Em julho, O Globo revelou que Lula, já fora do cargo, atuou em favor da Odebrecht em Cuba e Portugal. Em abril, mostrou que Lula viajava com as despesas pagas pela Odebrecht na companhia de Alexandrino Alencar, acusado pela Polícia Federal e pelo Ministério Público Federal de pagar propina a agentes públicos. Ele seria preso dois meses depois, no âmbito da Operação "Lava Jato".
A Odebrecht foi a empresa que mais recebeu dinheiro do BNDES para financiar obras em Cuba. Entre 2009 e 2014, o banco liberou US$ 832 milhões para obras da empreiteira. Desse total, US$ 682 milhões foram destinados ao financiamento do Porto de Mariel e US$ 150 milhões, à modernização de aeroportos no país. O novo empréstimo, no valor de US$ 290 milhões, ainda está em análise pelo banco.

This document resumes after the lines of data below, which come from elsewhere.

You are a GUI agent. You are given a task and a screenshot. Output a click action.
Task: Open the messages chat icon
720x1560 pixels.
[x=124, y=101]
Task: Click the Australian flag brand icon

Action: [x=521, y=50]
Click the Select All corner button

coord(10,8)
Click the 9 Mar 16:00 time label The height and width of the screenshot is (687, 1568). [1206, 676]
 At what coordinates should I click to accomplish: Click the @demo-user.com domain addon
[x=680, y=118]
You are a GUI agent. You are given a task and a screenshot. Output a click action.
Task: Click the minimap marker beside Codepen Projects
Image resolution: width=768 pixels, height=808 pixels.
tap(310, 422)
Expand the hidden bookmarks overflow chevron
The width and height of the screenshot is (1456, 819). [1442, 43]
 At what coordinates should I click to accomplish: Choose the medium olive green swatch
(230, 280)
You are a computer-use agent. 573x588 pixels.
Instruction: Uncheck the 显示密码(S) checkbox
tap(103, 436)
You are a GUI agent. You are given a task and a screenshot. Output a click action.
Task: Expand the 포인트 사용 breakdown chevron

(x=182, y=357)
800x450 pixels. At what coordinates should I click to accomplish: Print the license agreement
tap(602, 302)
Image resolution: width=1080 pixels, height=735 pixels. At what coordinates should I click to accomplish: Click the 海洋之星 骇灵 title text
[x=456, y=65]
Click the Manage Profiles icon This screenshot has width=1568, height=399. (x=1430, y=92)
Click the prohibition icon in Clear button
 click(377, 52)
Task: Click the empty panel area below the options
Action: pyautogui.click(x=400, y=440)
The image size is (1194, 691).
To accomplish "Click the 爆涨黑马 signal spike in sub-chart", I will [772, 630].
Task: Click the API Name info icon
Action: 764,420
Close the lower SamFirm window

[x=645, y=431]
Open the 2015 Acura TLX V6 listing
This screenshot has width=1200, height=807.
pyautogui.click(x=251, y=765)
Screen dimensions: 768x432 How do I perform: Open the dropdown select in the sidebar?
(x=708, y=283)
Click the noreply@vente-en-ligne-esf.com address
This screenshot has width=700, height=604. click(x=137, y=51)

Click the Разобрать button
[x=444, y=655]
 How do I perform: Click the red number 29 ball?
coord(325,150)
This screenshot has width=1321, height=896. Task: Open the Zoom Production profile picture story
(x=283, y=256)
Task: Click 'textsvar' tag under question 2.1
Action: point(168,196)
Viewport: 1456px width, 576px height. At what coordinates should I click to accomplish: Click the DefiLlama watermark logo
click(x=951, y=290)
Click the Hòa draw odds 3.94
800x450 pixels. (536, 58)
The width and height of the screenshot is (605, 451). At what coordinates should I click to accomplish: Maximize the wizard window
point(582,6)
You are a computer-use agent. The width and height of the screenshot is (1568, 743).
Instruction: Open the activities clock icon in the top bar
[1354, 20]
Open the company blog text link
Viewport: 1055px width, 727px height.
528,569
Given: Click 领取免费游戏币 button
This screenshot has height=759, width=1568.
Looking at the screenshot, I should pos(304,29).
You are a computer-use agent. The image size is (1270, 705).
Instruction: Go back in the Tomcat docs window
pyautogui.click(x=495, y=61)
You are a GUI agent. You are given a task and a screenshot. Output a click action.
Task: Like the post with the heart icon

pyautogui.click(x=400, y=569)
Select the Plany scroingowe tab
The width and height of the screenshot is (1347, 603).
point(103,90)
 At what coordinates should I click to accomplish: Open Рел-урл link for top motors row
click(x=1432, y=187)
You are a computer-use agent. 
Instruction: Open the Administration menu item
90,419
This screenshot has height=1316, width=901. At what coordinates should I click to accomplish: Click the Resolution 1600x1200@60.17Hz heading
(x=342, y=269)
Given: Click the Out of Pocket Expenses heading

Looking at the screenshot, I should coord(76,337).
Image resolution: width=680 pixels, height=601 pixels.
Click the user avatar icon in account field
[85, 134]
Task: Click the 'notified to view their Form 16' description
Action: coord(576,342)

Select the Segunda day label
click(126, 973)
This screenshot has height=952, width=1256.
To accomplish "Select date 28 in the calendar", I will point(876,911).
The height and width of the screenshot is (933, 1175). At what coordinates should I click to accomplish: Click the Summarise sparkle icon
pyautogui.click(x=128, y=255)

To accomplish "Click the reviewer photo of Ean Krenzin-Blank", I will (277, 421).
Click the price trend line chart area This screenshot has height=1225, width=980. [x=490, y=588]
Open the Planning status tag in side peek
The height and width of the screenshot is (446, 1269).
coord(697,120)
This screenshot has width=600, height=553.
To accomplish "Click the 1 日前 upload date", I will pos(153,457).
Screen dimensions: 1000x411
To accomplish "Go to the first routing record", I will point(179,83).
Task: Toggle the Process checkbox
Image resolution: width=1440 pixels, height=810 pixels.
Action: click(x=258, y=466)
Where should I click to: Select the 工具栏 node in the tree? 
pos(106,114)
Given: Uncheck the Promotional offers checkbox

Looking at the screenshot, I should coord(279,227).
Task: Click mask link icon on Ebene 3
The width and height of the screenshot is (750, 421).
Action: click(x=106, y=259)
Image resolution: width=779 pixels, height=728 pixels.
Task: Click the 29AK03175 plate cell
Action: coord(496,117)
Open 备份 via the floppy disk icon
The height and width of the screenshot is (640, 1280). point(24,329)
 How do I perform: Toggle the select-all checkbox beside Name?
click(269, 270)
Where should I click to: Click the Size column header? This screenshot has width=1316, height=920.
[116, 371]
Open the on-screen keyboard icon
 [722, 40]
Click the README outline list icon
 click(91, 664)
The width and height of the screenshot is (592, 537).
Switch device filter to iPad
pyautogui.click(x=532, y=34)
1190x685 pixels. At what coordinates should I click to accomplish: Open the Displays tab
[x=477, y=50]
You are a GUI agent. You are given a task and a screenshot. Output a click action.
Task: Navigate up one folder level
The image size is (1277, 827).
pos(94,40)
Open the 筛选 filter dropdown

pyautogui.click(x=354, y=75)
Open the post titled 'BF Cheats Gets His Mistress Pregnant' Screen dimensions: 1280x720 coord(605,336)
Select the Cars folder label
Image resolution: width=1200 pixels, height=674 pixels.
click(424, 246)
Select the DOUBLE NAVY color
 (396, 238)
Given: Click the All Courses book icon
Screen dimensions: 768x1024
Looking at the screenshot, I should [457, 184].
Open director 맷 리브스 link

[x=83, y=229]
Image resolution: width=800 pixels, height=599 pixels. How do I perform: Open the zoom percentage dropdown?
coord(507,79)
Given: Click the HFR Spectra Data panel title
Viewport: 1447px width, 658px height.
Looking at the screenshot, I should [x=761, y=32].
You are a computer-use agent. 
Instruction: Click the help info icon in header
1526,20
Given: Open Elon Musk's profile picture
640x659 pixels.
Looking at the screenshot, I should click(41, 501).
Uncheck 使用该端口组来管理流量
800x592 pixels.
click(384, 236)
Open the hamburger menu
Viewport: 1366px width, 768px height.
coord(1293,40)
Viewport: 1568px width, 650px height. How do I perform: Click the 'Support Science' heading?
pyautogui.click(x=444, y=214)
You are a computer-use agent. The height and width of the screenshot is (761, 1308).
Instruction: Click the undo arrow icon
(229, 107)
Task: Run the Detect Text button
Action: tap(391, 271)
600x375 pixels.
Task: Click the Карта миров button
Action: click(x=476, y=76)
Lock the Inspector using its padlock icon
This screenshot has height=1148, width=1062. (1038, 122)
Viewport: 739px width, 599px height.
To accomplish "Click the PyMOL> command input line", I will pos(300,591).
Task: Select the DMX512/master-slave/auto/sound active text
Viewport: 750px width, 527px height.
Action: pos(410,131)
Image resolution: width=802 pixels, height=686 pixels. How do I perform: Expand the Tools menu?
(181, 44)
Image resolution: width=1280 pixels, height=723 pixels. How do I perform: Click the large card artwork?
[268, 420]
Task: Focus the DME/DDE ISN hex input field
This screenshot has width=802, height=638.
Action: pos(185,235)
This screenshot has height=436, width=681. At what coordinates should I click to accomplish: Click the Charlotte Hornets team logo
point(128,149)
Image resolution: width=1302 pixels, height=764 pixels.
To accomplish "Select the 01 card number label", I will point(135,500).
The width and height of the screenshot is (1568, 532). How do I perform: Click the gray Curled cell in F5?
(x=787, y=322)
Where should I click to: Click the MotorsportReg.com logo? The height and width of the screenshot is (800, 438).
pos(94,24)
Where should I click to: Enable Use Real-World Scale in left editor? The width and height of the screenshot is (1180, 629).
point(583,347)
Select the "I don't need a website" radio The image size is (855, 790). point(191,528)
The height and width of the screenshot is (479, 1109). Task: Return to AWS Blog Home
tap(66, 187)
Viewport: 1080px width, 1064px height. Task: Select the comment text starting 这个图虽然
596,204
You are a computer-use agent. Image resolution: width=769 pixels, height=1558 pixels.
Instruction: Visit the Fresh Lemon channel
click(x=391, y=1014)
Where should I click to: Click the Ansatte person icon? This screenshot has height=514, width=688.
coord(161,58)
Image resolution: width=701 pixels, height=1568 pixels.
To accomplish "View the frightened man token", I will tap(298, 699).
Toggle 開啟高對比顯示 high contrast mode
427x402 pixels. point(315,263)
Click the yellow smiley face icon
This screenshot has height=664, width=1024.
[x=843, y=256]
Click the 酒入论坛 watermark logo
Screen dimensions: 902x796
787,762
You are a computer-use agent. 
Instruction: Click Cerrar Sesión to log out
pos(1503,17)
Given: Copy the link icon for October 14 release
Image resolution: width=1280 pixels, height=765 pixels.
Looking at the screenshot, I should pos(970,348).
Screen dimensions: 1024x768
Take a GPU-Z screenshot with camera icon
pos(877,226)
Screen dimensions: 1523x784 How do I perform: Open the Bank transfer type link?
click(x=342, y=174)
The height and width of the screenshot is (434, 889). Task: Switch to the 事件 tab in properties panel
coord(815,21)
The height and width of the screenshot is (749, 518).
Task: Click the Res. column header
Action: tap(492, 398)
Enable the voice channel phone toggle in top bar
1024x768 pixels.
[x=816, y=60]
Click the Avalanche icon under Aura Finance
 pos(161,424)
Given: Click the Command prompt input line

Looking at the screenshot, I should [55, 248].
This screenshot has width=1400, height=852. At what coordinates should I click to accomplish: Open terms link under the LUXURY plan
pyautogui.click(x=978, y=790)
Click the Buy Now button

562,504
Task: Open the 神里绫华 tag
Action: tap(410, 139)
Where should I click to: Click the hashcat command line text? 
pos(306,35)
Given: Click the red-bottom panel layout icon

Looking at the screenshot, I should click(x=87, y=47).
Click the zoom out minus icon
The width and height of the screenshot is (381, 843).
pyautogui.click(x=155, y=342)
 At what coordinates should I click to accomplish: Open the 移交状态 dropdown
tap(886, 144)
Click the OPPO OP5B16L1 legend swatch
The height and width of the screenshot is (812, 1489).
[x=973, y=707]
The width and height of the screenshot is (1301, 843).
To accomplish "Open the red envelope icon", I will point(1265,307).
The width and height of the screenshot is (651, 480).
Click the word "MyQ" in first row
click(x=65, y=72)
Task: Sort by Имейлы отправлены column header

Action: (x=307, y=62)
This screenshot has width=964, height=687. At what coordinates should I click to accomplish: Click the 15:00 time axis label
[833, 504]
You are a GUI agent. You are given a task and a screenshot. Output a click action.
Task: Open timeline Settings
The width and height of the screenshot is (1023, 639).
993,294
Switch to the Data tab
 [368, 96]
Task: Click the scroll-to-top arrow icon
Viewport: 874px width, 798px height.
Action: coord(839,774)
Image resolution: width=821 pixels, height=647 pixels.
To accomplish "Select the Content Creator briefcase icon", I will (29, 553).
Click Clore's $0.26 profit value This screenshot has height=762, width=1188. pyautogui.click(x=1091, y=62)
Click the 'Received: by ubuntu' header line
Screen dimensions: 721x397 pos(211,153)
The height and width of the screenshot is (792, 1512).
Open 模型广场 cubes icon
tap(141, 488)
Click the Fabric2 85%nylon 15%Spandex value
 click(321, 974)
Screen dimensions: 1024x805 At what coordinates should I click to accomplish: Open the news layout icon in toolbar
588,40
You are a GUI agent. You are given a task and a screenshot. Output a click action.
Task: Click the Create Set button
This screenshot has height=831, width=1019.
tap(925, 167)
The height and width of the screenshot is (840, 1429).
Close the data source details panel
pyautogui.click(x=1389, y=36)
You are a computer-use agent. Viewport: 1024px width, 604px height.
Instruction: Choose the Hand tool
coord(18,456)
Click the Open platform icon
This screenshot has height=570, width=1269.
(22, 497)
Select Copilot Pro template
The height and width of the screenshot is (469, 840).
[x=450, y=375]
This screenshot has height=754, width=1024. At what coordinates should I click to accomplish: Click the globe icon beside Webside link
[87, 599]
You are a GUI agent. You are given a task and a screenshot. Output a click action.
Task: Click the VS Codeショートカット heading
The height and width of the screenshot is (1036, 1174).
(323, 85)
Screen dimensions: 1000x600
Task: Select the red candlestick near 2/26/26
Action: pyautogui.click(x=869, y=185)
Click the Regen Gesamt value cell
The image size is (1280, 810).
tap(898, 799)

O Instituto Lula afirmou não ver ilegalidade no fato de o ex-presidente Lula ter defendido interesses da Odebrecht na visita ao presidente de Cuba Raúl Castro. Segundo nota divulgada neste sábado pelo Instituto, a única ilegalidade foi "Época" ter publicado documentos que, de acordo com o Instituto, deveriam ser mantidos em total sigilo, longe do conhecimento público. O Instituto não fez nenhuma menção à Odebrecht ou a Marcelo Odebrecht, preso em
Curitiba pela Operação Lava-Jato, objeto e participante das conversas e encontros de Lula em Cuba.
Segundo o Instituto, a reportagem da revista foi "ofensiva" ao ex-presidente. Para o Instituto, o fato de a conversa em que Lula trata da obra da Odebrecht em Cuba com recursos públicos administrados pelo BNDES ter sido presenciada por um diplomata "demonstra que nada de ilícito poderia ter sido tratado".
O Instituto diz ainda que "são absolutamente corriqueiros" os procedimentos comerciais e financeiros relatados pela "Época". A nota também considera normal o fato de o ex-presidente Lula fazer lobby em favor da Odebrecht: "Todos os grandes países disputam mercados internacionais para suas exportações. E que não fosse o firme empenho do governo brasileiro, para o qual o ex-presidente Lula contribuiu, talvez o estratégico Porto de Mariel fosse
construído por uma empresa chinesa, ou os cubanos estivessem assistindo a novelas mexicanas", diz a nota do Instituto, sem explicar para quem o Porto de
Mariel seria estratégico.
A nota também não cita as menções de Lula à presidente Dilma Rousseff na conversa com Raúl Castro. O Instituto conclui que a viagem de Lula a Cuba foi "um serviço prestado por ele ao Brasil".